### PROBLEM TO SOLVE
Continue the article about the IndyCar rule changes that followed Scott Dixon's pit-lane penalty at Sonoma, picking up after its final sentence.

### SOURCE DOCUMENT
The IZOD IndyCar Series management has moved quickly to deal with team and fan dissatisfaction about the penalty that was handed out to Scott Dixon at Sonoma last Sunday.

With immediate effect from this weekend's race at Baltimore, there will be changes to the IZOD IndyCar Series rulebook and to the way that pit boxes are marked out on pit road. The changes follow a mid-race incident on pit lane last weekend in which the #9 Ganassi car was handed a drive-thru after clipping a crew member working in the Penske pits.

Dixon's pit box had been right behind that of Will Power's on pit road, and he was finished and pulling out before Power had completed his own stop on lap 64. Penske crewmember Travis Law was carrying the worn right rear wheel away from Power's car, and Dixon's left rear sidepod hit the tyre that Law was carrying with sufficient force to flip the crweman into the air. When he came down he collected a second member of the Penske crew, although neither man was seriously hurt in the incident.

However the rulebook clearly stated that Dixon was to be handed a drive-thru penalty for hitting a crewmember in another team's pit stall, and as a result he lost the lead of the race which was eventually won by Power. The controversial call was made by race director Beaux Barfield, who made no apologies afterwards for his decision.

### DATA RECORDS
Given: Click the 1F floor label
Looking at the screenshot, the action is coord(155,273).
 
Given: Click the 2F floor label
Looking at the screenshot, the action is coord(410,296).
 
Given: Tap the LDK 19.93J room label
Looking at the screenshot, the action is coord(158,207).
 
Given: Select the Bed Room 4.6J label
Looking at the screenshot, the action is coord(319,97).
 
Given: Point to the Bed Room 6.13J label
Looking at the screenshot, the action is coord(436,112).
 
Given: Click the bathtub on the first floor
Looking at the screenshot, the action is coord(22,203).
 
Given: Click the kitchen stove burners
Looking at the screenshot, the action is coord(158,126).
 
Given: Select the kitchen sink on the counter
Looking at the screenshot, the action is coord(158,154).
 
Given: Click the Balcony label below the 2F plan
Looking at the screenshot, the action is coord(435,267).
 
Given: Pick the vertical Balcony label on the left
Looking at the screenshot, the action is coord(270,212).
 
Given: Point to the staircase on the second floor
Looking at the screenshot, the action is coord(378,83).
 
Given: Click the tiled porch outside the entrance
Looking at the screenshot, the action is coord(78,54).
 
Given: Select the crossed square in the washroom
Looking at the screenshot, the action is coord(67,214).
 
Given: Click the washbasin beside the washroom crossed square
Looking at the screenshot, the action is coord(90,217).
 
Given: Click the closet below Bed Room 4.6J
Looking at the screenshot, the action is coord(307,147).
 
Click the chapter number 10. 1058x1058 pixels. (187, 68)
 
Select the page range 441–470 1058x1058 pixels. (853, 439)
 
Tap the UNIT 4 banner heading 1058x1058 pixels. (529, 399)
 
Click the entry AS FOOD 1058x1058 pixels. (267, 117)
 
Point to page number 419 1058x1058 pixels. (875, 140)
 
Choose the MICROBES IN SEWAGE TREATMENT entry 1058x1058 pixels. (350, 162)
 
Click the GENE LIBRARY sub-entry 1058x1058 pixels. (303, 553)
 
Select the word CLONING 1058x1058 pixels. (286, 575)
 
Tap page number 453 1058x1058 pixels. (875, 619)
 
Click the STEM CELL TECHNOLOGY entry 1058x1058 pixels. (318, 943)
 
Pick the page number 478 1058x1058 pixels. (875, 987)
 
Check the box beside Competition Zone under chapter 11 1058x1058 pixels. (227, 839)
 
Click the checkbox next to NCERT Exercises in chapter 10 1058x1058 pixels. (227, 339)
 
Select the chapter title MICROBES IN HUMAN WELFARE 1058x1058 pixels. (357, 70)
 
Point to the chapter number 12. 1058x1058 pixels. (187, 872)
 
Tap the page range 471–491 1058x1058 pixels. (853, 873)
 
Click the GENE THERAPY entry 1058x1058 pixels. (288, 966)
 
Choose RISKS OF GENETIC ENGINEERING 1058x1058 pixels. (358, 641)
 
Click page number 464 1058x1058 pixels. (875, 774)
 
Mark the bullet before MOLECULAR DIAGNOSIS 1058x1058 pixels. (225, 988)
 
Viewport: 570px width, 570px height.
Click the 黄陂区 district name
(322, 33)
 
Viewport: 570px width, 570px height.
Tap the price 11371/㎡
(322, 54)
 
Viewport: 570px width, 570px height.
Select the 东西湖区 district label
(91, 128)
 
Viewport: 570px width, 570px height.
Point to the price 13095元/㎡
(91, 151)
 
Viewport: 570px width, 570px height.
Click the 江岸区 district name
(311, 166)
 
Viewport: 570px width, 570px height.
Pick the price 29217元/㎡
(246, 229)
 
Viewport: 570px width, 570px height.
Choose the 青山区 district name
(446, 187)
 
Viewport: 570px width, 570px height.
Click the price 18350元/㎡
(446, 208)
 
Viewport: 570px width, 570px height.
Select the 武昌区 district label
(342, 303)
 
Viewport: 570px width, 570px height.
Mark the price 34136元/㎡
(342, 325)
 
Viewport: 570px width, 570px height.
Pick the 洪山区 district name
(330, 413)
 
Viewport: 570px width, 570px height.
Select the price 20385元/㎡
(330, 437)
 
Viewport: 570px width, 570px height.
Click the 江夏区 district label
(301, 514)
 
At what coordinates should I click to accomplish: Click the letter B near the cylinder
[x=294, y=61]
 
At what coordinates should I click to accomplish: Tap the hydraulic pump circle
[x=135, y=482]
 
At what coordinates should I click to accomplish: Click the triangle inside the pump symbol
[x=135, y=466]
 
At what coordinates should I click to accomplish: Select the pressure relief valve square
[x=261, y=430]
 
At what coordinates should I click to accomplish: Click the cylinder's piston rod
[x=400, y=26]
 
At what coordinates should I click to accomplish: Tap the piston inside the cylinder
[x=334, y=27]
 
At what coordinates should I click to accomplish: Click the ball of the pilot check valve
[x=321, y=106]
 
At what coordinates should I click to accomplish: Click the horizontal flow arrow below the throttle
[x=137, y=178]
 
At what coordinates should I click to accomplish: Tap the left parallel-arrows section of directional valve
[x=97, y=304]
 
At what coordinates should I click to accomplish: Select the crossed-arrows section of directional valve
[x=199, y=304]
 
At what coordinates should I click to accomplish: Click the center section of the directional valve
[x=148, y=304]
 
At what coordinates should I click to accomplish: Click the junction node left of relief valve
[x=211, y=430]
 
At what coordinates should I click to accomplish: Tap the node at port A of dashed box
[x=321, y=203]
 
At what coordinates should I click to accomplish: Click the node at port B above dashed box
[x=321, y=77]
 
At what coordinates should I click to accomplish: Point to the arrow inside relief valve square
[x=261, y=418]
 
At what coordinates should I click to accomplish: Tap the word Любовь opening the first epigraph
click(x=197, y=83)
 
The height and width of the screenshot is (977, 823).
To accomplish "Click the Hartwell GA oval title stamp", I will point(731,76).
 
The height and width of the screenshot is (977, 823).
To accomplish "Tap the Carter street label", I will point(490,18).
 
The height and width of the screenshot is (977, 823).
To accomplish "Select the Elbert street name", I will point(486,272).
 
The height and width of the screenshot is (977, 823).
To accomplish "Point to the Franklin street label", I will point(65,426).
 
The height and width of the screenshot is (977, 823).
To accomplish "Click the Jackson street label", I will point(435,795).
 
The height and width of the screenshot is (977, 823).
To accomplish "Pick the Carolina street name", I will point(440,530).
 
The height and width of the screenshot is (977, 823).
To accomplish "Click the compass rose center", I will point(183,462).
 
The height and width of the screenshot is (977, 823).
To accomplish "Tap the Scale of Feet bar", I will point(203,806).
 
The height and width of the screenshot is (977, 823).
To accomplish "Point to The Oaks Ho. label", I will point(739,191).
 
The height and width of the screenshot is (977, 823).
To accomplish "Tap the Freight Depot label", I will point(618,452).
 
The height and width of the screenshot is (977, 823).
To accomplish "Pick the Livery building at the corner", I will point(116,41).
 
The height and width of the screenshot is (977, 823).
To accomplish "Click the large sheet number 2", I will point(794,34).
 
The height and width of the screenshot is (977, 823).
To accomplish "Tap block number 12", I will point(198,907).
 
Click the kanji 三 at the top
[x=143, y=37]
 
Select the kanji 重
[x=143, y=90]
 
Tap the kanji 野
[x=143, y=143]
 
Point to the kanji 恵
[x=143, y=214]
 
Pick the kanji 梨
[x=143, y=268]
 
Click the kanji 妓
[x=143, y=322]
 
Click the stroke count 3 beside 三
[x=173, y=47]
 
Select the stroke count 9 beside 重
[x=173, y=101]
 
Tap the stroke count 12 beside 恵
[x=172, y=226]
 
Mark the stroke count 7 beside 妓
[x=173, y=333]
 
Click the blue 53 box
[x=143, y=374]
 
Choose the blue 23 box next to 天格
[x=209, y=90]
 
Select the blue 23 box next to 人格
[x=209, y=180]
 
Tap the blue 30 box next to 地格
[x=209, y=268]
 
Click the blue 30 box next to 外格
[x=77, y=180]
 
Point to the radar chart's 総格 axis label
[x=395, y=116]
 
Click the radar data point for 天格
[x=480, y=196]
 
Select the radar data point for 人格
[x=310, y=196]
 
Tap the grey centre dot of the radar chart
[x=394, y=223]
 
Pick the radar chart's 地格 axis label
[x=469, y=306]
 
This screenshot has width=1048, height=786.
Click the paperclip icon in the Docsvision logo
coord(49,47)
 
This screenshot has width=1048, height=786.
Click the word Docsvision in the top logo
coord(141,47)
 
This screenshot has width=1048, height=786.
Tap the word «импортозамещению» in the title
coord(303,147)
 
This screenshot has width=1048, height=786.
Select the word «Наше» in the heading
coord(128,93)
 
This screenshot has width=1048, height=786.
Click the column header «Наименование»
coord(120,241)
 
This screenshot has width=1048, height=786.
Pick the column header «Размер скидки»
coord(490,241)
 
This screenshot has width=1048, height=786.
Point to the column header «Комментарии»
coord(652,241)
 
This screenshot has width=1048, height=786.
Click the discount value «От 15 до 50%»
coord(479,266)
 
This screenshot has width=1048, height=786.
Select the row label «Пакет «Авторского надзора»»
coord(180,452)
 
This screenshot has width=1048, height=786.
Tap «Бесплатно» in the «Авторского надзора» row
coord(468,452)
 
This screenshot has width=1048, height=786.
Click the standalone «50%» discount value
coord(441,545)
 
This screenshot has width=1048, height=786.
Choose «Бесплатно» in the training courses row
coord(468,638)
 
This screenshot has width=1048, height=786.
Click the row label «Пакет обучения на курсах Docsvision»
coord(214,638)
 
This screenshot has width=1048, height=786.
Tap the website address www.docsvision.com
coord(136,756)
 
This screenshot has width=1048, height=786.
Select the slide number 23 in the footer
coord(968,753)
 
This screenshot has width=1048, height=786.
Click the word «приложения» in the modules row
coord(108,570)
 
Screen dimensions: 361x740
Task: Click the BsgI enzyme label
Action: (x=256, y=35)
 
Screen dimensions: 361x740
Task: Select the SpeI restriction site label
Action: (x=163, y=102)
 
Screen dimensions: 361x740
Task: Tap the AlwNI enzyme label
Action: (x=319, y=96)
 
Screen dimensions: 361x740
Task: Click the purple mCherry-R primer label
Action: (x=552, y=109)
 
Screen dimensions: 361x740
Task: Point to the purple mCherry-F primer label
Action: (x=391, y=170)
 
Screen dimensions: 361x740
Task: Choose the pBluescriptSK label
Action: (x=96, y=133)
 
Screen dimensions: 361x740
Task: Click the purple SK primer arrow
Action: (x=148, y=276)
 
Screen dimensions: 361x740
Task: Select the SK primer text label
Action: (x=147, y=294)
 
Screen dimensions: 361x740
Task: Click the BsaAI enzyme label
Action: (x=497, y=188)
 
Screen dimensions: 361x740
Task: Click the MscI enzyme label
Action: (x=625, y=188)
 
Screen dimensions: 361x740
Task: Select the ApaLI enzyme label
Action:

### ANSWER AREA
"Ultimately, we have a duty to protect everybody in the pit lane," Barfield said. "If we have somebody who uses less than great judgement when they leave their pit box and we have an incident, then we have to make a statement by penalising. And we're going to make that call."

The Ganassi team was furious and intimated that Law had deliberately positioned himself and the tyre he was carrying to make it as difficult as possible for Dixon to exit his pit stall.

"It looks like he walked straight into our car," fumed Dixon after the race. " You could see where the other car in front of us was pitted and he walked into us, on purpose. That's probably the most blatant thing I've seen in a long time.

"If you watch most pit guys, they try and get out of the way of other people," he continued. "I had a straight line heading out of the pits and he just walked right into us. You also look at the calls people make and what they did in Race Control so I look forward to hearing what that was all about. The consistency here is horrible."

Part of the issue was that the lines marked out on pit road were for other racing series and did not correspond to the actual allocations laid out by IndyCar. As a result it looked to TV viewers as though the rear of the #12 was right on the rear line dividing the two pit boxes, and that Law had therefore intruded into the Ganassi pit box and was blatantly holding the tyre out in Dixon's path, while other camera angles confirmed that he was still completely within the Penske area as he was entitled to be.

"There are a couple of different angles, and clearly the #9 car crosses right into the #12 car's space and that's where the violation occurred," insisted Barfield. "He [Dixon] was in the #12 car's box for a good half-car length."

However the question of whether Law was either subconsciously or unwittingly positioning himself to make things difficult for Dixon and thereby affect the race results did need addressing, with IndyCar adding rule 7.9.17 to the IZOD IndyCar Series rulebook ahead of Baltimore.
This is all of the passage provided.